-2

Hi i have been on google past 3 hours and i just cant find bug that i have in my code , i always get (Sorry, your registration failed. Please go back and try again.)like my registerquery is empty. I think i have it right though ... Thanks for help , i did some changes but still unable to do it :/

<?php
if(!empty($_POST['username']) && !empty($_POST['password'])&& !empty($_POST['password1']))
{

    $servername = "localhost";
    $name = "root";
    $pass = "";
    $dbname = "users";
    $link = mysqli_connect($servername, $name, $pass, $dbname); 
if (!$link) {
    die("Connection failed: " . mysqli_connect_error());
  }
} 

    $username = mysqli_real_escape_string($link,$_POST['username']);
    $password = password_hash($_POST['password'], PASSWORD_DEFAULT);
    $password1 = password_hash($_POST['password1'], PASSWORD_DEFAULT);
    $email = mysqli_real_escape_string($link,$_POST['email']);
    $checkusername = mysqli_query($link,"SELECT * FROM users WHERE Username = '".$username."'");
     if(mysqli_num_rows($checkusername) == 1)
     {
        echo "<h1>Error</h1>";
        echo "<p>Sorry, that username is taken.

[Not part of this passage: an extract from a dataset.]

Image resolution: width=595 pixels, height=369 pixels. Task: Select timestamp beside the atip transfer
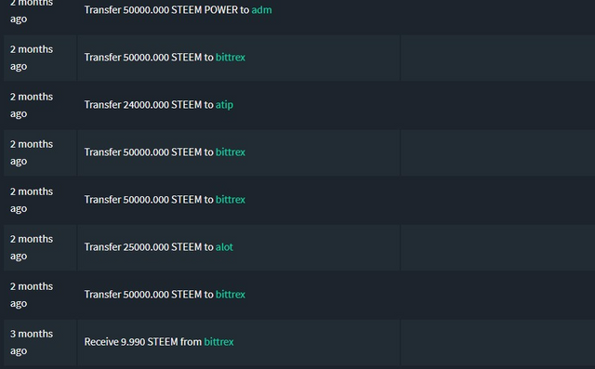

Please go back and try again.</p>";
     }
     else
     {
        $registerquery = mysqli_query($link,"INSERT INTO users (ID,Username,Password,EmailAddress) VALUES(NULL,'".$username."', '".$password."', '".$email."')");
        echo($registerquery);
        if($registerquery)
        {
            echo "<h1>Success</h1>";
            echo "<p>Your account was successfully created. Please <a href=\"index.php\">click here to login</a>.</p>";
        }
        else
        {
            echo "<p>Sorry, your registration failed. Please go back and try again.</p>";    
        }       
     }
mysqli_close($link);
?>
Mirne
  • 75
  • 7
  • 1
    BTW you are escaping with mysql should be mysqli. And I would not escape the password before hashing. And consider using password_hash instead of md5. – Roland Starke Apr 24 '16 at 20:48
  • Sidenote about passwords. It's already been said above not use MD5, but you should read the following Q&A about another thing regarding manipulating passwords http://stackoverflow.com/questions/36628418/cleansing-user-passwords – Funk Forty Niner Apr 24 '16 at 21:23

1 Answers1

4

  1. You use mysql_real_escape_string where for the rest you use mysqli (as you should, because mysql_* is deprecated).

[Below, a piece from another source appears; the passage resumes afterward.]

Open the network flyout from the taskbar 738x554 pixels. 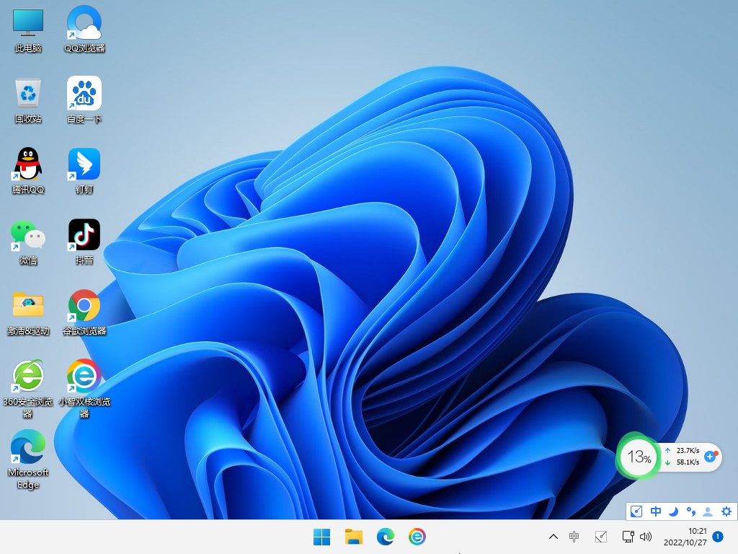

  2. mysql_real_escape_string doesn't work without an active mysql-connection, and will return false, so $username === false. Connect first, then escape.

The function you need to use here is mysqli_real_escape_string($link, $var).

Funk Forty Niner
  • 74,450
  • 15
  • 68
  • 141
Peter van der Wal
  • 11,141
  • 2
  • 21
  • 29